In the end, the player succeeds in receiving glimpses of the future, in the form of ominous bits of conversation that are presumably from Stina. They then see a beautiful grassy meadow. When they venture right, they see Stina on the ground, her eyes closed. At first, she appears unharmed, but then blood seeps from her chest onto her clothes and the grass.

If the player uses the hints given after the credits to access the Journal component of the PC Game/iOS companion app, they can discover the journal of Theodor Almsten, a modern-day man obsessed with Swedish folklore, as he investigates the meaning behind the year walk. Through his research, the full story is revealed.

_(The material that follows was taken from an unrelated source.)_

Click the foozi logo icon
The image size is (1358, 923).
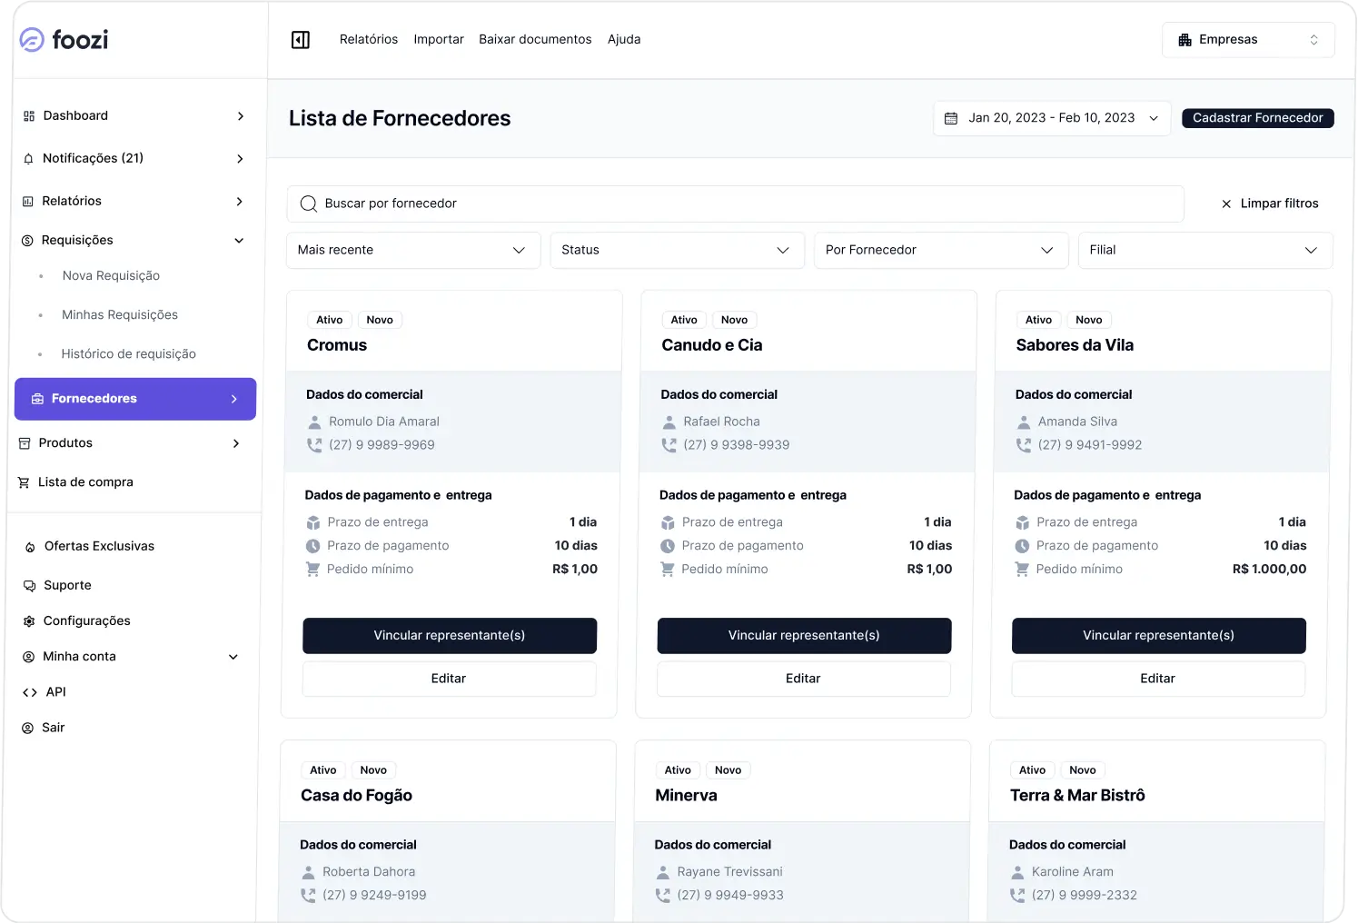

The fate of Almsten himself is also uncertain; his research seems to have taken a toll on his mental state, and his final entry takes place immediately before he goes on a Year Walk of his own. However, Almsten believes that the desire to Year Walk alone is enough to be punished for the Watchers, so it’s implied he met the same fate as Daniel Svennson.

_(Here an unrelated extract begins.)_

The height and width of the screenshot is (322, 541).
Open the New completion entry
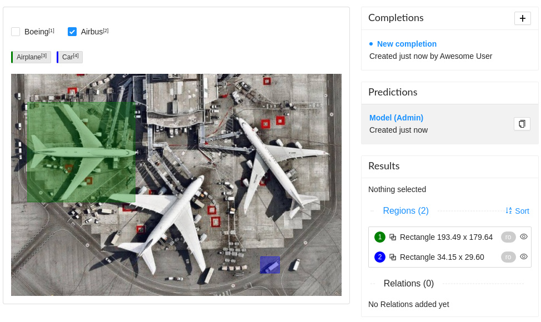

Ultimately clues from the Journal can be used in the game itself to reach an alternate ending, considered the ultimate ending (as it says "the end"). Daniel receives a knife along with a newspaper article from the future describing his execution for the murder of Stina, and a letter from Almsten telling him to do what must be done to save Stina. It is left ambiguous whether Daniel kills himself or uses the knife to facilitate the murder.

Development 
Year Walk started out as a film script that writer Jonas Tarestad shared with developer Simon Flesser. The two considered turning the script into a game, according to Flesser, "almost jokingly to start with". However the two eventually grew serious about the prospect and changed the script so that it would better suit the medium. In the transition from movie script to game script, according to Flesser, they "basically rewrote everything about it" keeping only the beginning and ending the same. In designing the game Flesser studied horror movies, specifically the timing "to get the scary bits right". He has additionally cited the games Killer7, Fez and The Legend of Zelda series as well as the film Hedgehog in the Fog as inspiration.

In collaboration with Dakko Dakko, the developers behind Scram Kitty and his Buddy on Rails, Simogo rebuilt the game from the ground up for release on Nintendo's Wii U console in 2015, taking advantage of the Wii U GamePad for various mechanics.

Reception 

Year Walk received highly positive reviews from critics. Review aggregation website Metacritic provides an average rating of 87 out of 100 based on 32 reviews on iOS, 87 out of 100 based on 8 reviews on PC, and 82 out of 100 based on 12 reviews on Wii U, indicating "generally favorable reviews".

148 Apps gave it a highly positive review, praising nearly every aspect of the game. They gave it a score of 5 out of 5, and said that "Year Walk is a haunting adventure game from Simogo that blends a dark world and involved mythology together to create an absolutely amazing experience."

At the 2013 Unity Awards, Year Walk won the award for Best 2D Artistic Experience. Year Walk was included in Pocket Gamer's "top 10 best iPhone and iPad games of the year - 2013 edition" list.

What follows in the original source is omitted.